Desaparecimento de professor de artes marciais é investigado pela DH

Jorge sumiu antes de um evento de lutas, em Maricá, sábado
Foto: DivulgaçãoPor Sérgio Soares
A Divisão de Homicídios de Niterói, Itaboraí e São Gonçalo (DHNISG) assumiu o caso do desaparecimento do promotor de lutas e professor de artes marciais Jorge Antônio Leandro Valente, de 49 anos, que sumiu misteriosamente na noite da última sexta-feira, após um desentendimento com lutadores que participariam do “Maricá Combat”, naquele município. Organizado por Valente em um clube de Inoã, o evento foi cancelado no fim daquela noite por um segurança do promotor, logo após ele ter saído a pretexto de ir buscar dinheiro para fazer o pagamento dos atletas.

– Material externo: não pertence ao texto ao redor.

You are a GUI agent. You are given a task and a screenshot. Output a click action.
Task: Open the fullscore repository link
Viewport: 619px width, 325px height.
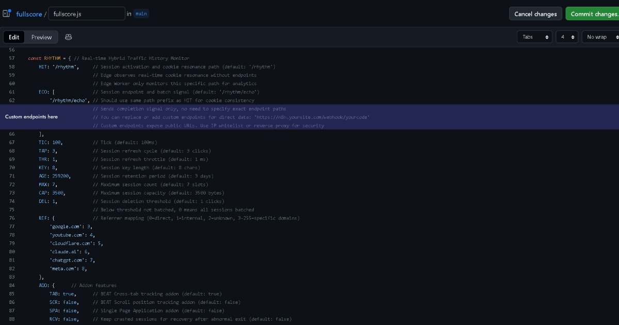pyautogui.click(x=29, y=14)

Nesse período, Jorge deixou uma mensagem de texto para a esposa, Laisa Valente, informando que havia dado “tudo errado” e que estaria sequestrado e sendo transportado na mala de um carro. Desde então, Jorge nunca mais foi visto, deixando dívidas com os lutadores, equipe de apoio e outras relativas ao aluguel do octógono que seria usado no evento. Sete lutas estavam programadas e, na principal delas, a atração era o veterano Johil de Oliveira, 45. Morador de Maricá, Johil estava há três anos sem lutar, e conquistou a fama no mundo das lutas no Pride, Cage Rage e IVC, tradicionais no circuito internacional de combates.
Além de pedir a uma empresa de telefonia a relação de chamadas feitas e recebidas no celular de Jorge, os responsáveis pelo caso na Divisão de Homicídios também vão ouvir a esposa dele as pessoas que participariam do evento. A especializada também investiga suspeitas dos atletas de que Valente teria simulado o sequestro por não ter como pagá-los. A informação, no entanto, é desmentida por Laísa.

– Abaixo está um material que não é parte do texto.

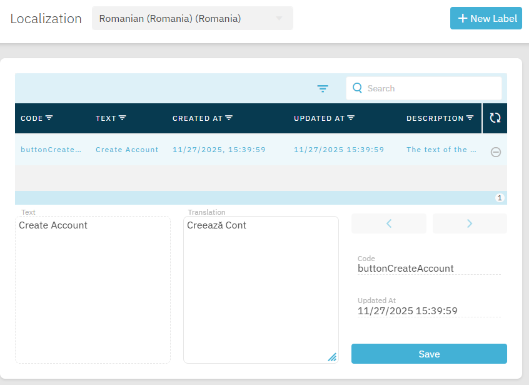Image resolution: width=529 pixels, height=385 pixels.
Task: Click the refresh icon in table header
Action: [495, 118]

“Acho que ele realmente foi sequestrado porque nunca desapareceu dessa forma. Jorge tinha muita ligação com nosso filho e quando ficava muito tempo longe de casa, sempre pedia para falar com ele quando me ligava”, afirmou ela, que é casada com Valente há 13 anos. No dia seguinte ao sumiço, Laísa procurou a 82ªDP (Maricá) para registrar o caso. Valente estava morando em Maricá e vivia através da promoção das lutas nas cidades da região Leste Fluminense. Ele procurava prefeituras e empresas para oferecer os espetáculos.